● WHAT IS BEING ASKED
Copy the telemetry rollout plan word for word, from "Deploy the new" to "all service onboarding.".

● TEXT EXCERPT
•••••

Phase 1 Infrastructure Rollout

Deploy the new telemetry backends following the same ArgoCD + Helm pattern established for Loki. This is a one-time cost and unblocks all service onboarding.

Total estimated effort: ~3.5–4 days Prerequisite for: Phase 2 — Service Onboarding

Deployment Architecture

Chart Selection

Component	Dev	Test	Prod
Tempo	`grafana-community/tempo` (monolithic)	`grafana-community/tempo` (monolithic)	`grafana-community/tempo-distributed`
Mimir	`mimir-distributed` (replicas: 1)	`mimir-distributed` (replicas: 1)	`mimir-distributed` (HA)
Pyroscope	deferred to Phase 3	deferred to Phase 3	deferred to Phase 3

Tempo chart rationale: The monolithic chart runs all components in a single binary — sufficient for dev/test at low traffic. tempo-distributed splits into independent components (distributor, ingester, querier, query-frontend, compactor, store-gateway) so each can scale independently in prod. Mimir has no monolithic chart; replicas: 1 on all components gives a minimal functional deployment for dev/test.

Environment Rollout Order

dev → test → prod

Deploy to dev first to validate Helm values and SeaweedFS S3 config. Promote proven values to test (different bucket names, same chart). Deploy prod last with distributed chart and HA replica counts.

Resource Policy

All deployments follow this policy across all three backends:

Component type	CPU request	CPU limit	Memory request	Memory limit
Ingesters	✓	—	✓	✓ (4–8Gi)
Store-gateways	✓	—	✓	✓ (2–4Gi)
Distributors	✓	—	✓	—
Queriers	✓	—	✓	—
Query-frontend	✓	—	✓	—
Compactors	✓	—	✓	—

CPU limits are not set to avoid CFS quota throttling — write-path components (ingesters, distributors) experience latency spikes when throttled even when node capacity is available. CPU requests are retained for scheduling and HPA. Memory limits are set only on ingesters and store-gateways where unbounded growth would risk a node-level OOM; a single replica OOM kill is recoverable, a node OOM is not.

Storage Buckets

Following the dts-{type}-{env}-{purpose} convention established for Loki:

seaweedfs-dev:

dts-traces-dev-blocks
dts-metrics-dev-blocks, dts-metrics-dev-ruler, dts-metrics-dev-alertmanager

seaweedfs-ha (test + prod):

dts-traces-test-blocks, dts-traces-prod-blocks
dts-metrics-test-blocks, dts-metrics-test-ruler, dts-metrics-test-alertmanager
dts-metrics-prod-blocks, dts-metrics-prod-ruler, dts-metrics-prod-alertmanager

Phase 3 (Pyroscope) will add: dts-profiles-{dev,test,prod}-blocks

Grafana Datasources

Each environment gets a matched set of datasources in the shared Grafana instance:

Tempo (dev) / Tempo (test) / Tempo (prod)

•••••

● MATERIAL PROVIDED
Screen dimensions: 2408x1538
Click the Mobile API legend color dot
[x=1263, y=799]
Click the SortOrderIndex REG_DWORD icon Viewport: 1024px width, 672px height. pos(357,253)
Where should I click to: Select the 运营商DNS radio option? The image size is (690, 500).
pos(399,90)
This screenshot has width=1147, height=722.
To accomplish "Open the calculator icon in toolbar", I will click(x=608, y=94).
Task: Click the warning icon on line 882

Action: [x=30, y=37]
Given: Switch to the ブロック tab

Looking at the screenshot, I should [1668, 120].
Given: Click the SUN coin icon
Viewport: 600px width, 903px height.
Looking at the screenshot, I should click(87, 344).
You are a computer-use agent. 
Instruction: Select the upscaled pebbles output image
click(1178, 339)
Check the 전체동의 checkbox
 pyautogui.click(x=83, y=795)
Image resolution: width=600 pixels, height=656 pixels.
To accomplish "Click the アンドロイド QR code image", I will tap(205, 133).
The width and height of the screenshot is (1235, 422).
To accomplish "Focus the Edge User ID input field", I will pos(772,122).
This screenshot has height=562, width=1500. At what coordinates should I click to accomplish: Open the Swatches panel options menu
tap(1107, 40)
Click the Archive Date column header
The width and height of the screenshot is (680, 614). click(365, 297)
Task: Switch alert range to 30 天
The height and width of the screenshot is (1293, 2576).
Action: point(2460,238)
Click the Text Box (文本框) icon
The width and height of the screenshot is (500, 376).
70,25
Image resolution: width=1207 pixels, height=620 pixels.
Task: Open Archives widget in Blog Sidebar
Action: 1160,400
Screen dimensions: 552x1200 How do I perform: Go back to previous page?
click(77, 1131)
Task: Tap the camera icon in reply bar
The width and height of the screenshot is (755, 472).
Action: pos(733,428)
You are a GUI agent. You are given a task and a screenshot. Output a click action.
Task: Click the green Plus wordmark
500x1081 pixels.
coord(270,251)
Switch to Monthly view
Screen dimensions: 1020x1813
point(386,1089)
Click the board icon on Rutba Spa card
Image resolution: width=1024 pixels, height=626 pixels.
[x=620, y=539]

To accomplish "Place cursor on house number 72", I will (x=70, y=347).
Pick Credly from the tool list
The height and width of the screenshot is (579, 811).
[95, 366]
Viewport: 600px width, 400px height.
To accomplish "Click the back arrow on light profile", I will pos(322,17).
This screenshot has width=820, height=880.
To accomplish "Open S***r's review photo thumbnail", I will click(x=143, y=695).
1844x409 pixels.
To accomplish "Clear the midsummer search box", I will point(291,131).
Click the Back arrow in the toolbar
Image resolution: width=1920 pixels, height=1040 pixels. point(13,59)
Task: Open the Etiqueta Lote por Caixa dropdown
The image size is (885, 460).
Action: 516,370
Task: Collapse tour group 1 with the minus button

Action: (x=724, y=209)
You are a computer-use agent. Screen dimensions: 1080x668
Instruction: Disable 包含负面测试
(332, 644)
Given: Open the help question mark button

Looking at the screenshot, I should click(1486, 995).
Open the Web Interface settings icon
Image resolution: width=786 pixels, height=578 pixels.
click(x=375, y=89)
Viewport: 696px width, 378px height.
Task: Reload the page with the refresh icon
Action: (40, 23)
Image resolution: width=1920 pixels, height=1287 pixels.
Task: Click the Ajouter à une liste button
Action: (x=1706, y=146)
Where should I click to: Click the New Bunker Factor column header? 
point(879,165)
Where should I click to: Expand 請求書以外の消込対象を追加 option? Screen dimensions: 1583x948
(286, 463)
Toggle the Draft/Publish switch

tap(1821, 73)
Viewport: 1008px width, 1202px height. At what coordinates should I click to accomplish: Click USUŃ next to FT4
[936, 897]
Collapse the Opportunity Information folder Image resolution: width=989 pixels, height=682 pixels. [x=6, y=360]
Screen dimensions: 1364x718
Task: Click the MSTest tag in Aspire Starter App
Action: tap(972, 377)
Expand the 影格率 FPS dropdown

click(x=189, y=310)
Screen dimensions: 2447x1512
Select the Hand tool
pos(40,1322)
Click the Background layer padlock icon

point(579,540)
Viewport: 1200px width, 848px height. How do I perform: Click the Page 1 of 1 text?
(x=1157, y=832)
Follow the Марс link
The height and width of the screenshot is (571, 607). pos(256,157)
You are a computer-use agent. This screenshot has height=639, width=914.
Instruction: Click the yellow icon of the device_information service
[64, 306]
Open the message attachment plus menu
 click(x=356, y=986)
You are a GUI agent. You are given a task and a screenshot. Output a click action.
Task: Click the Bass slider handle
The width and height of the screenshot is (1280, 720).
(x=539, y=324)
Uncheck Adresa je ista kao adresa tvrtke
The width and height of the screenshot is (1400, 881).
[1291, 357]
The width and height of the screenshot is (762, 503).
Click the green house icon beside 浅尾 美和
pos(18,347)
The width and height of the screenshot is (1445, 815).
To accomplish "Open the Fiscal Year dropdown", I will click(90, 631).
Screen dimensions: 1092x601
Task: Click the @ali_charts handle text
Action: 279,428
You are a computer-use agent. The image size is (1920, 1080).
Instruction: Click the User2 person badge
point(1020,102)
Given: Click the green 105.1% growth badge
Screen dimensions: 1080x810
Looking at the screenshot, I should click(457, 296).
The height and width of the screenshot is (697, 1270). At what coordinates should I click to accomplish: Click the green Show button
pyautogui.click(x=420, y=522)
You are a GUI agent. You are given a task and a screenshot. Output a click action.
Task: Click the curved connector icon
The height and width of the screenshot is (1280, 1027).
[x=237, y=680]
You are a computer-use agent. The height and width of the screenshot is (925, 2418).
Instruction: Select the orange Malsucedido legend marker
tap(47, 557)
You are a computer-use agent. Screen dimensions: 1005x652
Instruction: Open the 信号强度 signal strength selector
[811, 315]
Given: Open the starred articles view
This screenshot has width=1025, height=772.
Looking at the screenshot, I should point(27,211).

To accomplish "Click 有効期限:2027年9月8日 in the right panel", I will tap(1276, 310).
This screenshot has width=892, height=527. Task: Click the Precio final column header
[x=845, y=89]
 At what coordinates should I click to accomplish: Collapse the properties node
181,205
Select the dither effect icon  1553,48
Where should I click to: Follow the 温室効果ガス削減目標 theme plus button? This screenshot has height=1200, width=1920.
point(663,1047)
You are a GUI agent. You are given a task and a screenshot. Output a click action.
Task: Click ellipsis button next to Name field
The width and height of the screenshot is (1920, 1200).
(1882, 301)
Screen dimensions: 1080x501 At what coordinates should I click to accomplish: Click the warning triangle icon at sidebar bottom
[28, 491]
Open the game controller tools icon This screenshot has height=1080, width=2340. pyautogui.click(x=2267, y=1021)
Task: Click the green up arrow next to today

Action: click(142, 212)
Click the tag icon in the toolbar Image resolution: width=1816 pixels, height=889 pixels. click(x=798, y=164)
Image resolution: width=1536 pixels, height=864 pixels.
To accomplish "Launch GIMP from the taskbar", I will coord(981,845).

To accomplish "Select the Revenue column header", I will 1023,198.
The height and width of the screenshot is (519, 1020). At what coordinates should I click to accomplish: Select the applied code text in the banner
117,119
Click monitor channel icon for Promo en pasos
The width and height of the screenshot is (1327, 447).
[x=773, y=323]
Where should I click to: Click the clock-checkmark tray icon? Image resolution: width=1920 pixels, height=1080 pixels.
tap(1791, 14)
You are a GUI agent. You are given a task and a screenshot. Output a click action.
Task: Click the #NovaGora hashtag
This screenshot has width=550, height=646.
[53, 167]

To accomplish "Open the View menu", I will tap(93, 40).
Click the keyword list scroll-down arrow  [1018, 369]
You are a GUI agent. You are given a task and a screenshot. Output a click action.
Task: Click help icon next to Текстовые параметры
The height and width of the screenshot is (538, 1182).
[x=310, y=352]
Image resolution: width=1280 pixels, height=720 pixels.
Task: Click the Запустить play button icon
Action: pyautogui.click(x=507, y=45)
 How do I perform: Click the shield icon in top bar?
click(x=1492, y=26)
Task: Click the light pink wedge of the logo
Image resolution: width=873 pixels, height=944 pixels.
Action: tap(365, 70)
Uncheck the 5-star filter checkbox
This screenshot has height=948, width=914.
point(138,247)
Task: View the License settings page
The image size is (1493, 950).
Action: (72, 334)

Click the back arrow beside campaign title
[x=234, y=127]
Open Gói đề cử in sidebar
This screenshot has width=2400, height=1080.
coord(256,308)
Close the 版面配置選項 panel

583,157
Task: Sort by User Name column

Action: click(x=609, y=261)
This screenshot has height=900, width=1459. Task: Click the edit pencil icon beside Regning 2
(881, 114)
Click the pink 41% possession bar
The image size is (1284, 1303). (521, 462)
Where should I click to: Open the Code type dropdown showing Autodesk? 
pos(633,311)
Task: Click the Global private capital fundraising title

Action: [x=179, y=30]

•••••

● TASK ANSWER
Deploy the new telemetry backends following the same ArgoCD + Helm pattern established for Loki. This is a one-time cost and unblocks all service onboarding.